At least they are coming clean, between GM and Chrysler they are getting close to $100B in handouts. I say handouts as they are are already "forgiving" a lot of the taxpayer funded cash. It is only a long if there is a chance you can and will pay it back. GM and Obama knew it was never coming back to the taxpayer. Just politicial fraud for back room deals.
And that excludes GMAC which will for sure push the total well past $100B. Add in Delco, spund off earlier, cooked books and also on the corporate welfare. A lot of wasted wealth for one failing business.

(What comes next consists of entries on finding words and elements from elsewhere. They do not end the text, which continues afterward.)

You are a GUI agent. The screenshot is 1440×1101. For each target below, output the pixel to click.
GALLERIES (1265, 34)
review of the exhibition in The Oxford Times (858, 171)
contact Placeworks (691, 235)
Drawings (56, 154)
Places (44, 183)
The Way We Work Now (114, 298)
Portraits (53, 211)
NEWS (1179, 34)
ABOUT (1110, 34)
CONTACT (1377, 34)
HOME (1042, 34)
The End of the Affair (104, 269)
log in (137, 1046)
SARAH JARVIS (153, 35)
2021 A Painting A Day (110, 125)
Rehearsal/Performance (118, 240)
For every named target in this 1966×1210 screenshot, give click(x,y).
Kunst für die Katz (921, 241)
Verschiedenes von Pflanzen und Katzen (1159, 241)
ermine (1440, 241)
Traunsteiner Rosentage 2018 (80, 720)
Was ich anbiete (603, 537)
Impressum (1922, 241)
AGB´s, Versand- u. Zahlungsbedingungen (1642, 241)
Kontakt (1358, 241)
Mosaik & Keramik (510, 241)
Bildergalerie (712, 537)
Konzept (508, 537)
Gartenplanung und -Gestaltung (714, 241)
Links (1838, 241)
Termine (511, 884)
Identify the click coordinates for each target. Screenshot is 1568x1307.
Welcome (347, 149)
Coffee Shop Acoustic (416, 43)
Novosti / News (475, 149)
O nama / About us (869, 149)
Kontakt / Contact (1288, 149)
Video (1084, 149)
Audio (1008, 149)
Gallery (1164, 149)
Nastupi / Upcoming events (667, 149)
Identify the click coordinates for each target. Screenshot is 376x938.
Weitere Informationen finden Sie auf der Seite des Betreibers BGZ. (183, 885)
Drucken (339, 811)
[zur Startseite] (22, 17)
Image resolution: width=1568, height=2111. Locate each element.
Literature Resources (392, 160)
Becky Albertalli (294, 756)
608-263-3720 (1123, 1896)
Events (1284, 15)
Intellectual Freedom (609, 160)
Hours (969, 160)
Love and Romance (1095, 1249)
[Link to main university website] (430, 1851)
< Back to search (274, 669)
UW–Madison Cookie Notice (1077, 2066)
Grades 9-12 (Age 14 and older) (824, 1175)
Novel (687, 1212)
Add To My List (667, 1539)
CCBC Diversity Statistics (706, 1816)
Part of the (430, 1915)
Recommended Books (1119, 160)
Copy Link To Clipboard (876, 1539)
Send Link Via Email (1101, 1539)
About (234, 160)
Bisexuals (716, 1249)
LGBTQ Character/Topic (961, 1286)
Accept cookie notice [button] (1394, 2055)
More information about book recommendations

GM is now a penny stock, the article fails to mention that little tid-bit. Dilute the shares at 300:1 then do a reverse 1000:1 split and it will be worth a few bucks, maybe.
Worse yet, once all the taxpayers cash is shot down the toilet not only is there a lot of people unemployed and growing, taxes are going to go up while the dollar tanks. Going to dry up consumber discretionary spending pretty good, making this a long depression. In fact this has already started. The cost of a barrel of oil isn't going up, the value of the USD is going down. Some 8% this last month.
And to beat all the brand damage is going to last generations. The new GM will have the same culture and we will see them suck even harder for taxpayer cash. All for one persons ego and lack of respect for others fiscal liberty.
I dare Obama and GM to put this to a public vote.